# Machine Learning

## Machine Learning Decision Tree

This application uses a "wireless indoor localization dataset".  Essentially it represents wi-fi signals (1-7) and a room for each.  The algorithm will decide based on signal, which room the device lives in. 

The decision tree uses "Gini impurity" and the training algorithm is a recursive algorithm called CART, short for Classification And Regression Trees.

The code is broken up by:

* Example of the dataset
* A class to define the nodes
* A class for the CART algorith
* An example test case

At the end of the program, will atempt to predict and test results.  The information is printed to the screen.  By passing in an example record representing strength, the application will determine which room the device is in.

In [60]:
#===================================================================
#   Date: 10/16/2021
#   Description - Decision Tree by Hand
#===================================================================

import numpy as np

#### Following is an example of the data

It gives 7 features representing the strength of 7 Wi-Fi signals perceived by a phone in an apartment, along with the indoor location of the phone which can be Room 1, 2, 3 or 4

In [61]:
# Example rows of the data
# Show first few rows
data = pd.read_csv('wifi_localization.txt')
data.head()

Unnamed: 0,-64\t-56\t-61\t-66\t-71\t-82\t-81\t1
0,-68\t-57\t-61\t-65\t-71\t-85\t-85\t1
1,-63\t-60\t-60\t-67\t-76\t-85\t-84\t1
2,-61\t-60\t-68\t-62\t-77\t-90\t-80\t1
3,-63\t-65\t-60\t-63\t-77\t-81\t-87\t1
4,-64\t-55\t-63\t-66\t-76\t-88\t-83\t1


#### Binary tree with decision tree semantics

Following is the binary tree node that will be used for this decision tree project.

In [62]:
# Node class, this is used by the decision tree itself
class Node:
    def __init__(self, predicted_class):
        self.predicted_class = predicted_class
        self.feature_index = 0
        self.threshold = 0
        self.left = None
        self.right = None

#### Decision tree using the CART algorithm

Following is the decision tree for this project.  It uses the CART algorithm.

In [63]:
# Decision tree algorithm
# Uses the above node class
class DecisionTreeClassifier:
    def __init__(self, max_depth=None):
        self.max_depth = max_depth

    def fit(self, X, y):
        self.n_classes_ = len(set(y))
        self.n_features_ = X.shape[1]
        self.tree_ = self._grow_tree(X, y)

    def predict(self, X):
        return [self._predict(inputs) for inputs in X]

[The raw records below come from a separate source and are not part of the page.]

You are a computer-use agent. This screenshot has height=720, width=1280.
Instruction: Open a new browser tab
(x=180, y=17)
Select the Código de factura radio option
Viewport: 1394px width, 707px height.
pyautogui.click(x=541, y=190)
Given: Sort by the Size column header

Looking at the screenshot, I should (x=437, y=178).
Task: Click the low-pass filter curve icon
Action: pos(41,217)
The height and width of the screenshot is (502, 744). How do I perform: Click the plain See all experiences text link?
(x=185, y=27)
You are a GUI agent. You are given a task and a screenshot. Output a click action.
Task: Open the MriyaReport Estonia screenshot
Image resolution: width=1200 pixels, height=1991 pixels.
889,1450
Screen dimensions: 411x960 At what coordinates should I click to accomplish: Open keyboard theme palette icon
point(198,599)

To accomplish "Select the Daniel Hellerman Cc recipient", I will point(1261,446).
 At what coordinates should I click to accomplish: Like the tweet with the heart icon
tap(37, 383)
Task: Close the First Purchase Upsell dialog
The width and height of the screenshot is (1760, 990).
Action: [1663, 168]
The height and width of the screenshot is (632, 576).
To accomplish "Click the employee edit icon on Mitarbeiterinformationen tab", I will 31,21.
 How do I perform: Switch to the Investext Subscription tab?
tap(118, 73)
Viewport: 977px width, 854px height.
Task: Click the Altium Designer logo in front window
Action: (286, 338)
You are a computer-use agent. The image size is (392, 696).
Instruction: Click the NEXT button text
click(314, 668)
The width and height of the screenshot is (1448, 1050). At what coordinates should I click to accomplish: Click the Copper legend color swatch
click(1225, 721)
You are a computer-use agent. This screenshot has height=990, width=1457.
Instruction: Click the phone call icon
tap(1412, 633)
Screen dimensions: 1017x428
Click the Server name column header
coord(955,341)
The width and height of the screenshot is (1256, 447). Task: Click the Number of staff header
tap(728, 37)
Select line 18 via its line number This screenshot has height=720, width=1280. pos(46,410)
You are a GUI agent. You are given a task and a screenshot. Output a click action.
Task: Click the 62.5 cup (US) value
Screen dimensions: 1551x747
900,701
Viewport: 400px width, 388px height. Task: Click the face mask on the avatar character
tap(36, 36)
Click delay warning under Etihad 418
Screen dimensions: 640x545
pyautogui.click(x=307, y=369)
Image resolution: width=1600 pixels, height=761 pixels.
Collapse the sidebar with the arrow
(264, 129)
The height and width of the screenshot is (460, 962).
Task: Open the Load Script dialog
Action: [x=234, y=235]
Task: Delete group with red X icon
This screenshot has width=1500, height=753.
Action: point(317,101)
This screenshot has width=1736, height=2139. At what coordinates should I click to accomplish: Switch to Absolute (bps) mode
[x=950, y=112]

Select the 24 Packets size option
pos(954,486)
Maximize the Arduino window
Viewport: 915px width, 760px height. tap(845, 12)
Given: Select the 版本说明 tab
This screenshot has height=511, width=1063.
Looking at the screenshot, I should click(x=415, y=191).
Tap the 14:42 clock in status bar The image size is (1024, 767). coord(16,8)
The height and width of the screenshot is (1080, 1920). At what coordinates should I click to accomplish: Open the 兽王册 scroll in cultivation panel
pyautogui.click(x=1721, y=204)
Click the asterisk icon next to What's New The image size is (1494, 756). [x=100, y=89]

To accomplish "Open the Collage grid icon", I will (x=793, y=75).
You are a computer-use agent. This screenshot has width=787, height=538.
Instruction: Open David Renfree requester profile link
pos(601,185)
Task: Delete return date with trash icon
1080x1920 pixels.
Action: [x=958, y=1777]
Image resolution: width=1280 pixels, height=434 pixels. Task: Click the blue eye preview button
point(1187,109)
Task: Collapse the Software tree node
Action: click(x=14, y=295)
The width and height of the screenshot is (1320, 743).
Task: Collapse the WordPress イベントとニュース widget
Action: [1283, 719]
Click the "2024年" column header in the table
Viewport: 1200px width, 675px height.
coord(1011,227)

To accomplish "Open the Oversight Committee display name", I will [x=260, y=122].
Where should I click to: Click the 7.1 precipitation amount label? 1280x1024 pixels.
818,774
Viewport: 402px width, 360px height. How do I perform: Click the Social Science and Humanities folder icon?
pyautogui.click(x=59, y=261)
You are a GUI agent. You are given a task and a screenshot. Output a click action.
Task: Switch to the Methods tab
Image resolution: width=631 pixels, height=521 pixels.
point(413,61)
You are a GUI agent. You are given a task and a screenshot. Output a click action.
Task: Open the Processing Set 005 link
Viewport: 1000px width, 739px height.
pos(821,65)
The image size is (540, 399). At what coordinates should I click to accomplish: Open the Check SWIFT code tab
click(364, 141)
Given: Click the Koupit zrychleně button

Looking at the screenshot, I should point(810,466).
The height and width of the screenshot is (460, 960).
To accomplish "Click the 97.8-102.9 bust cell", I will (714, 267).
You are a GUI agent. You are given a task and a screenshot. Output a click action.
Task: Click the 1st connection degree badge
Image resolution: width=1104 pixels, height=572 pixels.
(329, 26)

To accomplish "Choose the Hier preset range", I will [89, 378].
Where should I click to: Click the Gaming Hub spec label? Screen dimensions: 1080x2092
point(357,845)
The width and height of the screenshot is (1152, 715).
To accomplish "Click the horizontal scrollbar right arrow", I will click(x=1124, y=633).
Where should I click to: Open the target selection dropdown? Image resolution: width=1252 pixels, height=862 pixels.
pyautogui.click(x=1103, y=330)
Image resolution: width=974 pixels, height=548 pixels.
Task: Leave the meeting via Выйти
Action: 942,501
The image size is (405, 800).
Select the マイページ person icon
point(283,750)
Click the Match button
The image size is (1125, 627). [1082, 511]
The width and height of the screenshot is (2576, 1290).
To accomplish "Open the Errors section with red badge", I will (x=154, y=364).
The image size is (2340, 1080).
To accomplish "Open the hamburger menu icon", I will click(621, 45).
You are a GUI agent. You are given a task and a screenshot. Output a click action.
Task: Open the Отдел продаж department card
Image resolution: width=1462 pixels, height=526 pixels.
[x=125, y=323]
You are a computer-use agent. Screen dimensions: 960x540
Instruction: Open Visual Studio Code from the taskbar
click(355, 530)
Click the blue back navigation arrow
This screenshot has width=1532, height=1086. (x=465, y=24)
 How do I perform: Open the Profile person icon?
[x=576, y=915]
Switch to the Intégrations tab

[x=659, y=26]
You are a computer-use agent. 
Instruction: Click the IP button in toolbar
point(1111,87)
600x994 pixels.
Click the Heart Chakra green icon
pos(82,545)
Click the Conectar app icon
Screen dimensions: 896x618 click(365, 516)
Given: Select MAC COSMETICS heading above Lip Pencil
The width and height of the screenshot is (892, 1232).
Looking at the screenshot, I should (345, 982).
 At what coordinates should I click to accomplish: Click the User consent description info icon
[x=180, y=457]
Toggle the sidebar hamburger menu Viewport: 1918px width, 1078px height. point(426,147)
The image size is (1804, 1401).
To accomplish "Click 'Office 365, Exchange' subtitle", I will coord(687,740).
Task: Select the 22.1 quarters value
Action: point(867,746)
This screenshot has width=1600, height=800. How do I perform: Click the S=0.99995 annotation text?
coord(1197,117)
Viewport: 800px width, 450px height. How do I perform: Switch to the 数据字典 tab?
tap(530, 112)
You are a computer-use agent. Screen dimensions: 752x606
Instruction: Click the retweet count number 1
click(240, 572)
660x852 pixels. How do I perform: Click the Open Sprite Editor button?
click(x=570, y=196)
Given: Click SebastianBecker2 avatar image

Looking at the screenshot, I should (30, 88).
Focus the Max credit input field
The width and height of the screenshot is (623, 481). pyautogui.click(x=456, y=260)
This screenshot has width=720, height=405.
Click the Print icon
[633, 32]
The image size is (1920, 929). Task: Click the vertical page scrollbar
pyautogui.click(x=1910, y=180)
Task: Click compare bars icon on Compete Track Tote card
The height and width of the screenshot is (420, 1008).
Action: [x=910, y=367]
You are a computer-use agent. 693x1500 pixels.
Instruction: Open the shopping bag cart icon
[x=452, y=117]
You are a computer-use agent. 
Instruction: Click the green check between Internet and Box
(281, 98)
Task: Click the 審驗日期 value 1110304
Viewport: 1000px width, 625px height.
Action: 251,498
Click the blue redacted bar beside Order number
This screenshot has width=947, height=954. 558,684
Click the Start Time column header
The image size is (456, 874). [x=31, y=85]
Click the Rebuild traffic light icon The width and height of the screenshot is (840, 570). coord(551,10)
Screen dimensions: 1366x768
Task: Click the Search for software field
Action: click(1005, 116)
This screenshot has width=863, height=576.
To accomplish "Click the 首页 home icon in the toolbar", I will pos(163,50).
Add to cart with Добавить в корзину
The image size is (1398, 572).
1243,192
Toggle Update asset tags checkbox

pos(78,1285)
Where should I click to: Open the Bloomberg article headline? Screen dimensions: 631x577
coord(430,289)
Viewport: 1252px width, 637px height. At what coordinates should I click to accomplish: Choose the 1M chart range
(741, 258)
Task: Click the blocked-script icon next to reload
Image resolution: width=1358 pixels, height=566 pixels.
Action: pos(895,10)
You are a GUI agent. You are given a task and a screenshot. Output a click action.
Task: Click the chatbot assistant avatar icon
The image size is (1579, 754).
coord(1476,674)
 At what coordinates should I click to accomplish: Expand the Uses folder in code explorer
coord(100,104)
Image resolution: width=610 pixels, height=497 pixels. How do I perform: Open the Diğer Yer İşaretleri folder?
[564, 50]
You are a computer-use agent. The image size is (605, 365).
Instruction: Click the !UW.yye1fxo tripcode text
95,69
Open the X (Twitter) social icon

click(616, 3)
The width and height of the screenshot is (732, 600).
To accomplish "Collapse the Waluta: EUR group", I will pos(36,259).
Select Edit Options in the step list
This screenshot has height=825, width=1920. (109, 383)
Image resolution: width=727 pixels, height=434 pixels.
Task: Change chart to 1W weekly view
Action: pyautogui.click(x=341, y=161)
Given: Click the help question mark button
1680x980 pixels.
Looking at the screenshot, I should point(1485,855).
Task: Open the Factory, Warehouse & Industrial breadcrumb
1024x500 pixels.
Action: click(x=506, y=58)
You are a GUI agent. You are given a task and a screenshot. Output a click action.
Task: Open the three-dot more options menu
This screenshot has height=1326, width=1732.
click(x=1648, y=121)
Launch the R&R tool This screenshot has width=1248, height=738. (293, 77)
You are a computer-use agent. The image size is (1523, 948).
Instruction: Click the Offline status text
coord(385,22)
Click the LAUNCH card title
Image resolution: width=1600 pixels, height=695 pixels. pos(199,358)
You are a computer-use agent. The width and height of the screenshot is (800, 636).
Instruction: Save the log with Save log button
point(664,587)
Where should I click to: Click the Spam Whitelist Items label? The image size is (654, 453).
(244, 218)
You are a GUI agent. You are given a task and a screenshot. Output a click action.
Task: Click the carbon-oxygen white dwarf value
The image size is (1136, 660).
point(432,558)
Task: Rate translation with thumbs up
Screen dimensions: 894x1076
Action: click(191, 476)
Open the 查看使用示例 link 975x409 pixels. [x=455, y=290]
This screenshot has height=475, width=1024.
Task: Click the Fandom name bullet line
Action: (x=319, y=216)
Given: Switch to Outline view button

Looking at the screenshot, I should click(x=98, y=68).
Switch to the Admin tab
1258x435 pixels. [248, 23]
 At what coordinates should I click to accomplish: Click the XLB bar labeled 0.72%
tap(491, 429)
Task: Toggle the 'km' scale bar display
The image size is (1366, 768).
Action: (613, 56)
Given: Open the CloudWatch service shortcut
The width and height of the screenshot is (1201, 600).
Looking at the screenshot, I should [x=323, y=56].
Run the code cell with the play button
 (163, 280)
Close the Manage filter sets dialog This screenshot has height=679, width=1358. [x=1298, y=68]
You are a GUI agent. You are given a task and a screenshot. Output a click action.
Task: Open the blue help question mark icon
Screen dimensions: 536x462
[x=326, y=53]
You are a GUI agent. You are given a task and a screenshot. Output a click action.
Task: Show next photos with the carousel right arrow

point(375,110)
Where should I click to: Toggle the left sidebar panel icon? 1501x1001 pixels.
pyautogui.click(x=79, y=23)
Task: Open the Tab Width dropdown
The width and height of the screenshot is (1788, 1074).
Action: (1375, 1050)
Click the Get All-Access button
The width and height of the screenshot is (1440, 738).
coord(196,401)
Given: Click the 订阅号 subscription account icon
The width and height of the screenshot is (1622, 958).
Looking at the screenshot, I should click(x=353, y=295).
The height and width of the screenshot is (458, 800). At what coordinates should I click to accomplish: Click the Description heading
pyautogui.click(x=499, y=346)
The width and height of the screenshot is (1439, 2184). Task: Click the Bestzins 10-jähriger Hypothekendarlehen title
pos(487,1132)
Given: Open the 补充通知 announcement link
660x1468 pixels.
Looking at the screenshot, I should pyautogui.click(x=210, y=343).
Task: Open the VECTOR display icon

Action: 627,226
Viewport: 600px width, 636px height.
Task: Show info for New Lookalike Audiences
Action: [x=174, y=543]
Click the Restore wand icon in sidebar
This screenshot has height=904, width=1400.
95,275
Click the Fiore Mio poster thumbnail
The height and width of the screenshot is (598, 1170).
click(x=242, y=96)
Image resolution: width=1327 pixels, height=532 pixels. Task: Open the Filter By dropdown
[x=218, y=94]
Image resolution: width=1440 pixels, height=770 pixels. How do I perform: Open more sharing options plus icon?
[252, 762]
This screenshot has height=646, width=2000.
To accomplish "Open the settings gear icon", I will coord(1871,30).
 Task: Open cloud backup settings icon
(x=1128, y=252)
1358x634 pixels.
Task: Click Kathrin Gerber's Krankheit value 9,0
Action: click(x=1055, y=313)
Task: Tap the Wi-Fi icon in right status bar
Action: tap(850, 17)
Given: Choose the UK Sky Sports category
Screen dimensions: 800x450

    def _best_split(self, X, y):
        m = y.size
        if m <= 1:
            return None, None
        num_parent = [np.sum(y == c) for c in range(self.n_classes_)]
        best_gini = 1.0 - sum((n / m) ** 2 for n in num_parent)
        best_idx, best_thr = None, None
        for idx in range(self.n_features_):
            thresholds, classes = zip(*sorted(zip(X[:, idx], y)))
            num_left = [0] * self.n_classes_
            num_right = num_parent.copy()
            for i in range(1, m):
                c = classes[i - 1]
                num_left[c] += 1
                num_right[c] -= 1
                gini_left = 1.0 - sum(
                    (num_left[x] / i) ** 2 for x in range(self.n_classes_)
                )
                gini_right = 1.0 - sum(
                    (num_right[x] / (m - i)) ** 2 for x in range(self.n_classes_)
                )
                gini = (i * gini_left + (m - i) * gini_right) / m
                if thresholds[i] == thresholds[i - 1]:
                    continue
                if gini < best_gini:
                    best_gini = gini
                    best_idx = idx
                    best_thr = (thresholds[i] + thresholds[i - 1]) / 2
        return best_idx, best_thr

    def _grow_tree(self, X, y, depth=0):
        num_samples_per_class = [np.sum(y == i) for i in range(self.n_classes_)]
        predicted_class = np.argmax(num_samples_per_class)
        node = Node(predicted_class=predicted_class)
        if depth < self.max_depth:
            idx, thr = self._best_split(X, y)
            if idx is not None:
                indices_left = X[:, idx] < thr
                X_left, y_left = X[indices_left], y[indices_left]
                X_right, y_right = X[~indices_left], y[~indices_left]
                node.feature_index = idx
                node.threshold = thr
                node.left = self._grow_tree(X_left, y_left, depth + 1)
                node.right = self._grow_tree(X_right, y_right, depth + 1)
        return node

    # Function to predict results based on the input
    def _predict(self, inputs):
        node = self.tree_
        while node.left:
            if inputs[node.feature_index] < node.threshold:
                node = node.left
            else:
                node = node.right
        return node.predicted_class

#### Decision tree test

The following code tests the decision tree.  It passes the signal record "0, 0, 5, 1.5" and detects which room the device is in.  In this case, room 1.

In [64]:
# Main function that executes the test
# Uses the DeisionTreeClassifier class from above

if __name__ == "__main__":
    import sys
    from sklearn.datasets import load_iris

    dataset = load_iris()
    X, y = dataset.data, dataset.target
    clf = DecisionTreeClassifier(max_depth=1)
    clf.fit(X, y)
    # Test and print results
    print(clf.predict([[0, 0, 5, 1.5]]))

[1]